ABOUT THE BOOK
Lowcountry Private Investigator Blu
Carraway needs a new client. He’s broke and the tax man is coming for
his little slice of paradise. But not everyone appreciates his skills.
Some call him a loose cannon. Others say he’s a liability. All the
ex-Desert Storm Ranger knows is his phone hasn’t rung in quite a while.
Of course, that could be because it was cut off due to delinquent
payments.
Lucky for him, a client does show up at
his doorstep—a distraught mother with a wayward son. She’s rich and her
boy’s in danger. Sounds like just the case for Blu. Except nothing about
the case is as it seems. The jigsaw pieces—a ransom note, a beat-up
minivan, dead strippers, and a missing briefcase filled with money and
cocaine—do not make a complete puzzle. The first real case for Blu
Carraway Investigations in three years goes off the rails.
And that’s the way he prefers it to be.
GUEST POST BY DAVID BURNSWORTH'S BLU CARRAWAY
Blu Carraway, Charleston County, South Carolina
Running a business isn’t easy. Especially in these litigious days. A successful business means there’s extra fundage to cover mistakes. One that struggles has a harder time. Everything you do has to pay off because you don’t have anything to gamble with.
Private Investigation, in my experience, is the cliché “feast or famine.” I was in a huge drought when my author picked up the story for In It For the Money. One could make an inference from the title that I was definitely in it for the money. I needed cash. It had been three years since I had any kind of job that paid anything real.
It wasn’t always this way. It’s called feast or famine for a reason. In the feast times, the business had a downtown Charleston office and two surveillance vehicles. My business partner, Mick Crome, and I had more work than we could do. I had to subcontract some of it out.
I was at a real low point at the beginning of the first book about me. My downtown office was gone. So were my extra cars. I was down to a desk in my living room with a phone that had been disconnected and I didn’t even know it. Talk about a sorry state for an operative.

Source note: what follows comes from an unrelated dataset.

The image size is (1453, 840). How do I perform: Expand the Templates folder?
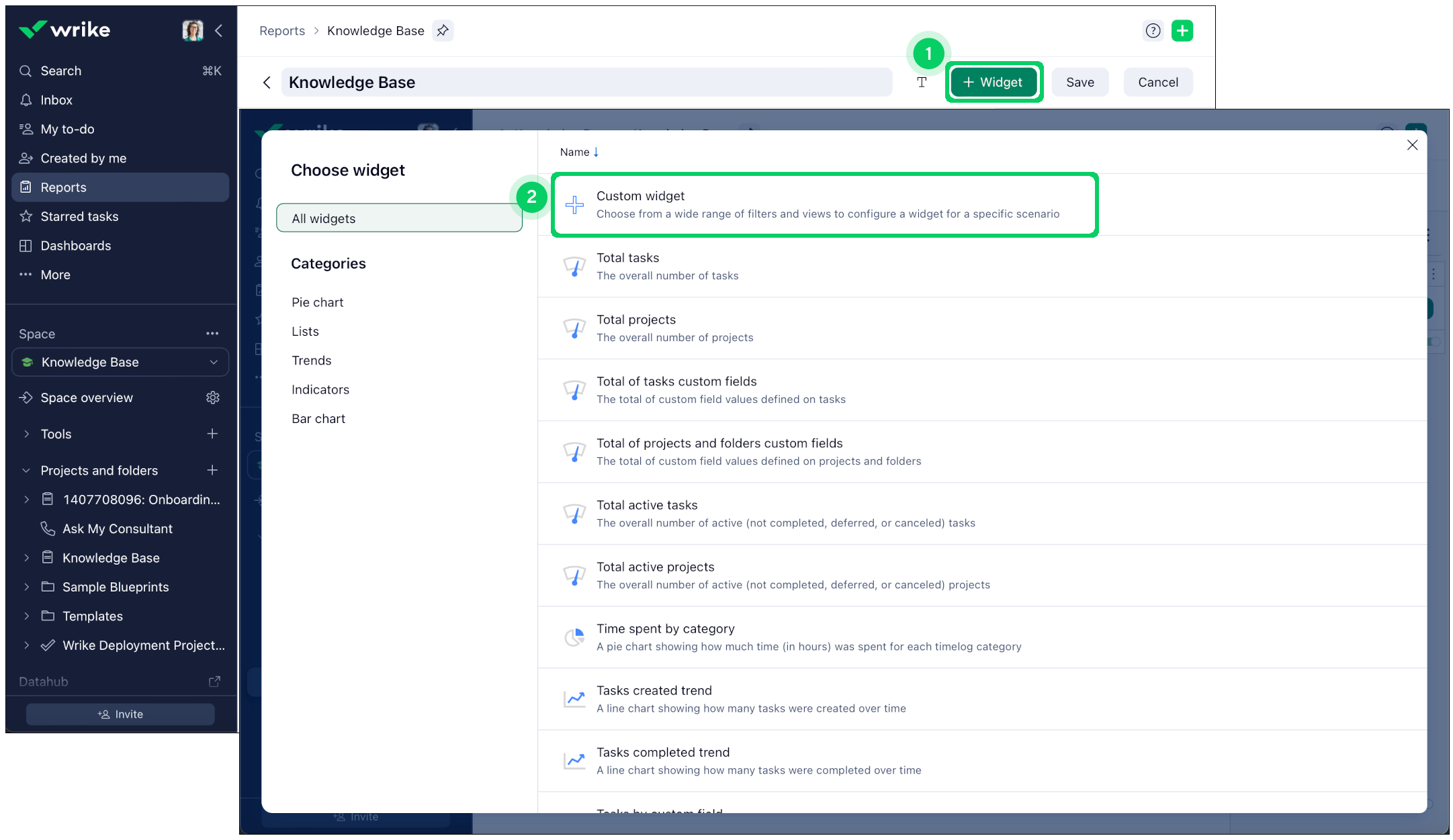[27, 616]
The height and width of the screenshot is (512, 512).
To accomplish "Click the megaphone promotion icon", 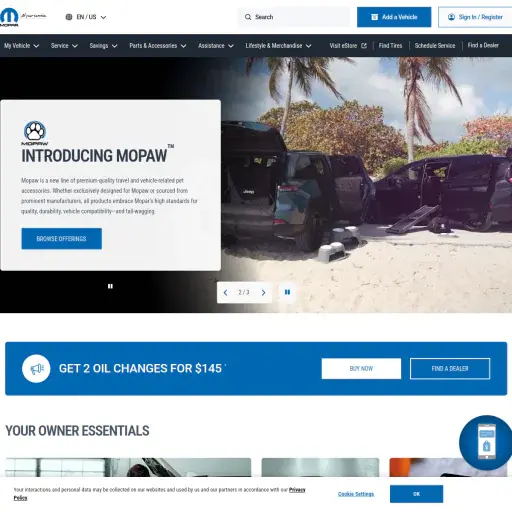I will (36, 368).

My favorite jobs aren’t even investigations. They’re private security. Anticipating when and where someone could attack is what I like best. But, I’ll take most any respectable work these days. It’s better to keep the lights on by earning money as a private investigator than working day labor. Ask me how I know.
Reputation only goes so far, especially for one like mine. Don’t get me wrong, I’m not the town leper. It’s just that not everyone needs the work I’m known for. I already talked about private security. But it’s more than that. Once, I took a job pro bono to help a woman get out of an abusive marriage. He’s no longer with us and she’s now my best source at the DMV.
My business partner left town with half the money from the last big job we did three years ago. I don’t blame him. He’s not one of those that’s good at responsibility. I’ve got a daughter and a small island with some scraggly horses to take care of. So, yes, I’m IN IT FOR THE MONEY.
ABOUT THE AUTHOR
David Burnsworth became fascinated with the Deep South at a young age. After a degree in Mechanical Engineering from the University of Tennessee and fifteen years in the corporate world, he made the decision to write a novel. He is the author of both the Brack Pelton and the Blu Carraway Mystery Series. Having lived in Charleston on Sullivan’s Island for five years, the setting was a foregone conclusion. He and his wife call South Carolina home.